-- start DOCUMENT TEXT --
Archive for the ‘General’ Category
Sunday, I found myself in our garden all day long, the first time I have done that in awhile. What a lot there was to do and discover. Our exceptionally cold winter had me worried about plants that might not survive. That was not necessary. The olive tree had not one dead leaf. It is already beginning to flower, though I suspect again I will not see one olive to pick at season’s end. The birds always win that one. Lemon verbena, Mexican oregano, prostrate rosemary – they are all thriving. Until a week ago, I was sure my five-year old lemongrass was history. Not so, new shoots are sprouting. Three esperanza bushes are starting to grow again. I never thought for a minute they would make it.
The eight-foot bay tree suffered the most. There were lots of dead stems and crispy brown leaves. I thought I was going to have to pull it out and start all over. A win for procrastination – there were new shoots all over the tree. I spent at more than an hour selectively pruning it; I think maybe it will one day return to its former glory.
For as long as I can remember, there has been a purple martin house mounted on the fence in front of our Dallas store. Several pair returns each year to nest. I absolutely love their songs as they fly into and around the house. This year I was in a state of panic. We had remodeled the front of the store and had forgotten about the purple martin house. A few weeks ago the martins returned to find no house there – I was crushed. Almost daily, they flew over the store, to no avail.
On Friday morning, the new purple martin house was raised. Within one hour, six martins were back singing and settling in to their new abode. All is right with the world. In the meantime, a pair of robins have started a nest under a prime spot above the perennials. And Friday morning, I watched a hummingbird at my house sit and drink out of our little water feature. Spring has sprung!
The “Herb of the Year” is dill. Had I known, over 40 years ago, that the name comes from the Norse word, dilla (to lull), for its ability to soothe colicky babies and induce sleep, I would have used it in abundance with our first child, whose name I will not mention.
-- end DOCUMENT TEXT --
-- start RAW RECORDS --
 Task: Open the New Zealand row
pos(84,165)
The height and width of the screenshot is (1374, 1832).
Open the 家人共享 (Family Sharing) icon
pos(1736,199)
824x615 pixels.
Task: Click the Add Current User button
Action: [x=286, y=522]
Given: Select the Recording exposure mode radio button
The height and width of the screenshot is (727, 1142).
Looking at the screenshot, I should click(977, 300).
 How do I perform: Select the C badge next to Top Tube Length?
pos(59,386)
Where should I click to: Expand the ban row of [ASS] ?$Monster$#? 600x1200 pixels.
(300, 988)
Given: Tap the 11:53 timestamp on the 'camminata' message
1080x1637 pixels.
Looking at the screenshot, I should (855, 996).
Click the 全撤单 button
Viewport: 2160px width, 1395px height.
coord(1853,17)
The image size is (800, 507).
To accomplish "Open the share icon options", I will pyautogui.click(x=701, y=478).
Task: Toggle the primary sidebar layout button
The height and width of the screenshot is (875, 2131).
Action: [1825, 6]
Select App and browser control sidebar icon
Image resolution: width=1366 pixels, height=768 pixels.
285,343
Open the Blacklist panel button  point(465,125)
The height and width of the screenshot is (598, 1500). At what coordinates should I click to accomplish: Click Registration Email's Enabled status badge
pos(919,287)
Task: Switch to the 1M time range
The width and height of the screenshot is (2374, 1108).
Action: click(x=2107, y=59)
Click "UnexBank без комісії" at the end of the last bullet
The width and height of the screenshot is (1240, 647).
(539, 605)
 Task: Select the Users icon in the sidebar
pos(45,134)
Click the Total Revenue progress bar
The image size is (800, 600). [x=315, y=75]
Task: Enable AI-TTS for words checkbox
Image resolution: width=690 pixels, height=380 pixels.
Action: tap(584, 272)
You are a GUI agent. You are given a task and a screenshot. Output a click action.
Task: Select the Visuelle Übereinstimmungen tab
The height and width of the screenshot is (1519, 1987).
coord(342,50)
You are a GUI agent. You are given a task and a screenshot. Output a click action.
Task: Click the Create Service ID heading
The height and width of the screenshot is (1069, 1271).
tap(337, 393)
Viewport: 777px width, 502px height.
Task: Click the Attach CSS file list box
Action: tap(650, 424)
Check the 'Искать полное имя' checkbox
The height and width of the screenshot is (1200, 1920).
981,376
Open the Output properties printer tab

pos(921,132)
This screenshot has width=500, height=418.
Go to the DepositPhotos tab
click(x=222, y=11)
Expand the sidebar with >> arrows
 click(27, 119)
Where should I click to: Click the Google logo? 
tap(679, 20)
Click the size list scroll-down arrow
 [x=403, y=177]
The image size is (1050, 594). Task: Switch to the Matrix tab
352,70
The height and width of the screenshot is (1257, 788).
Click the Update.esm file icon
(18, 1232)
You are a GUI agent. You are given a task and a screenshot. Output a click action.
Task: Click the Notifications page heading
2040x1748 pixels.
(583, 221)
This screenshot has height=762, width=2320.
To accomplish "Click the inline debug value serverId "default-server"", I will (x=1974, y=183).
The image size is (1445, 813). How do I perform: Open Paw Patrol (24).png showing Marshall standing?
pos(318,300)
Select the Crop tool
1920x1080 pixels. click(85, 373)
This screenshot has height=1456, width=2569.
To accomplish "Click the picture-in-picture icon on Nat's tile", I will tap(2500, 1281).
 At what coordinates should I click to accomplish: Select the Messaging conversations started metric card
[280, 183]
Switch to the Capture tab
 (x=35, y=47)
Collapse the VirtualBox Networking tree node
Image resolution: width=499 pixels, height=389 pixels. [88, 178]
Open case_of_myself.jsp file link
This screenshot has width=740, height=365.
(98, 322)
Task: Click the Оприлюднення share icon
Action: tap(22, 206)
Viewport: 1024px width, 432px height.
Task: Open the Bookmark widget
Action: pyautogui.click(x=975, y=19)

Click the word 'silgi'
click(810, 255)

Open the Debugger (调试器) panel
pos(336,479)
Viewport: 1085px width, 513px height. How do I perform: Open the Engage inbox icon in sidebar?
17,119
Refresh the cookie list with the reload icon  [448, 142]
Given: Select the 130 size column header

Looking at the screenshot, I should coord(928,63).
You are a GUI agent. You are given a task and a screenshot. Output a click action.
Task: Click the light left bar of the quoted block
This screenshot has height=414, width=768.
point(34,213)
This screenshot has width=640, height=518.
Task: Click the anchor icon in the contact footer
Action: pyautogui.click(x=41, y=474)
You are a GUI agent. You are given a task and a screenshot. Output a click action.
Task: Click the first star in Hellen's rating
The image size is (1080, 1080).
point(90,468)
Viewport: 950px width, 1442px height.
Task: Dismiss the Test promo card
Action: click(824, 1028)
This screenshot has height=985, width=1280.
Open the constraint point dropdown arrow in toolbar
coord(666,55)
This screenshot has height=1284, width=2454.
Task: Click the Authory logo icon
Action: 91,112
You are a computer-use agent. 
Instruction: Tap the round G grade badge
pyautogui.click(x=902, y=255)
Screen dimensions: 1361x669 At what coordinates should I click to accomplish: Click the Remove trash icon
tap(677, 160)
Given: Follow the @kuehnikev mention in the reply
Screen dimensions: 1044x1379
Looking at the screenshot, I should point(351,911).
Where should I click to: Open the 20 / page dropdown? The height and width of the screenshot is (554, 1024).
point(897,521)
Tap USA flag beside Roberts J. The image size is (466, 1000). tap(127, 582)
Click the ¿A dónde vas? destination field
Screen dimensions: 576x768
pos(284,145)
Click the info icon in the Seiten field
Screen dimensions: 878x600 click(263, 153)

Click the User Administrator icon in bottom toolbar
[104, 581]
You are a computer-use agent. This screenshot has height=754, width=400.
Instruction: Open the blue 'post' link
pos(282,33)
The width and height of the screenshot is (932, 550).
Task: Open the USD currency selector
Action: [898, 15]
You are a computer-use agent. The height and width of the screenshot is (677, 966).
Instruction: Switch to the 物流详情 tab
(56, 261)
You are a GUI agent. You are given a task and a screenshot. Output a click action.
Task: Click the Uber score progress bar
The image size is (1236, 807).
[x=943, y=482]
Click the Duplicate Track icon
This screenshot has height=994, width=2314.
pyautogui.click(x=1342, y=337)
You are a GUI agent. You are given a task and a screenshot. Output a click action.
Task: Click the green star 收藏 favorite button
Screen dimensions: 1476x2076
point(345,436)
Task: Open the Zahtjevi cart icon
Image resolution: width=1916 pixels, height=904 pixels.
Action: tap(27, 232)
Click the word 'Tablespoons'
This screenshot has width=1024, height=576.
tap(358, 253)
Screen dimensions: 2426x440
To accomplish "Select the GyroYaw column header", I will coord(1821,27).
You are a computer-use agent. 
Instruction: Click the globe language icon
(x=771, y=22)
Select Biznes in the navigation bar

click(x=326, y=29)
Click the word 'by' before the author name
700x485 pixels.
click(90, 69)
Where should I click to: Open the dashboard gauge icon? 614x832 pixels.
-- end RAW RECORDS --
WHAT IS ASKED:
1. Rewrite the paragraph in the garden post that begins "The eight-foot bay tree suffered the most" in fewer words, keeping its main facts.
2. Decide whether each of these statements agrees with the garden post, answering yes or no and quoting the words from the post that decide it: (a) The olive tree came through the winter without a single dead leaf. (b) The new purple martin house was raised on a Sunday. (c) The name of dill comes from a Norse word meaning "to lull."

EXERCISE ANSWERS:
1. The eight-foot bay tree was hit hardest, with many dead stems and crispy brown leaves, and seemed ready to be pulled out and replaced. Putting that off paid off: new shoots appeared all over it. After more than an hour of selective pruning, it may one day return to its former glory.

2.
(a) Yes: "The olive tree had not one dead leaf."
(b) No: "On Friday morning, the new purple martin house was raised."
(c) Yes: "the name comes from the Norse word, dilla (to lull)"